The Untold Truth Of White Lily Flour

Unless you're from the South, White Lily could well be the most famous brand of flour you've never heard of. Southern bakers who learnt the art of making biscuits from their grandparents swear that White Lily is the reason why biscuits in the Northern part of the United States have never been able to achieve the lift and the lightness of their counterparts in the south.  As award-winning baker Cheryl Day put it, "Biscuits are the croissants of the South. They're more complicated than you think, and they keep me busy every day" (via NPR).

"If you've ever had the misfortune of eating a biscuit outside of the South, you start might ask yourself why other regions of the country fall short on the road to biscuit goodness," writes chef Jeffrey Gardner n his blog for Southern Kitchen. Part of this, he said, had to do with the fact that biscuit-making is a craft that goes back generations. The other part of that equation is White Lily flour, which calls itself a "Southern pantry staple."

So what is it that makes White Lily the southern baker's secret to top notch biscuits?

White Lily flour is a southern tradition

White Lily began milling in Knoxville, Tennessee back in 1883, and uses only soft red winter wheat. Historically, the grain was mostly found in the Carolinas, Georgia, and Tennessee, though the the states that grow the most now include Ohio, Indiana, and Illinois (via The New York Times). However, Cleveland's The Plain Dealer contradicts that claim, writing that the wheat "is and always has been grown in Ohio, Indiana and Michigan, but not the South." 

White Lily All-Purpose has 9 percent of protein – compared to King Arthur's 11.7 percent and Gold Medal's 10.5 percent - and this is important because protein is what determines how chewy a bread can be. A loaf of bread, for instance, will need flour with up to 13 percent protein, so a light, flaky biscuit will need a flour with far less. And even though, as Eater points out, there are other flours with low protein levels – pastry flour has 9 percent, cake flour has between 7 to 9 percent – they aren't milled the same way White Flour is.

White Lily flour undergoes a unique milling proceess

White Lily has changed owners several times – and its changed production locations once – but it has stayed true to its milling processes.

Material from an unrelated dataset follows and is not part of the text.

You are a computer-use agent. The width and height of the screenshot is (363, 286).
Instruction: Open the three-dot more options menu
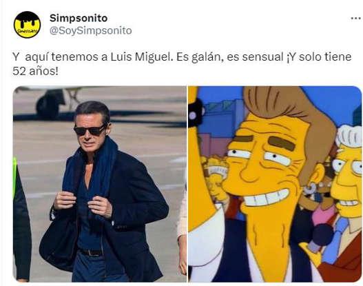pos(356,19)
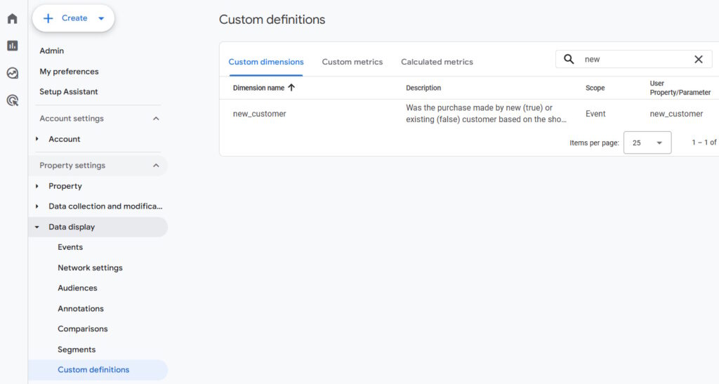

Its legendary All-Purpose is milled and bleached in a way that produces a product that puts it in a different category from all-purpose, cake, and pastry flours. It only uses the heart of the endosperm, which sits well below the bran. Like cake flour, White Lily is bleached with chlorine, which further weakens its protein bonds – but it isn't bleached as much as cake flour is, and veteran bakers tell New York Times that that subtle difference makes White Lily taste less acidic. Pastry Flour may have the same amount of protein as White Lily All-Purpose, but it isn't chlorinated. Because of the subtle differences in White Lily's manufacturing process, the brand's most loyal fans say they can't deliver when they're asked to use a different flour, and recipes formulated specially for White Lily don't work as well with any other brands.

The secret to good biscuits may not be in the flour

While most southern biscuit makers will live and die by White Lily, a few professional chefs aren't as sold on the brand. Cheryl Day tells NPR that she used to swear by the flour before she realized many people didn't have access to White Lily, which is when she switched to a house blend of pastry and all-purpose flour. Day says her biscuits haven't suffered, and her observation is backed by Chadwick Boyd, who organizes the International Biscuit Festival in Tennessee.  "We can teach you how to make a biscuit. It's just a few ingredients. I believe that peoples' issues with baking unsuccessfully is because it's something they don't do regularly, so when they do it, they're excited. They keep opening the door to the oven, they pull the biscuits out too early. Just bring it all together and let the ingredients do the work," Boyd tells NPR. 

But as Gardner puts it, "White Lily flour provides one of the most user-friendly blends on the market, worthy of the lavish praise it receives from chefs and home cooks alike." If one bag of flour can provide a stable component to making perfect biscuits, it's certainly worth having in the kitchen.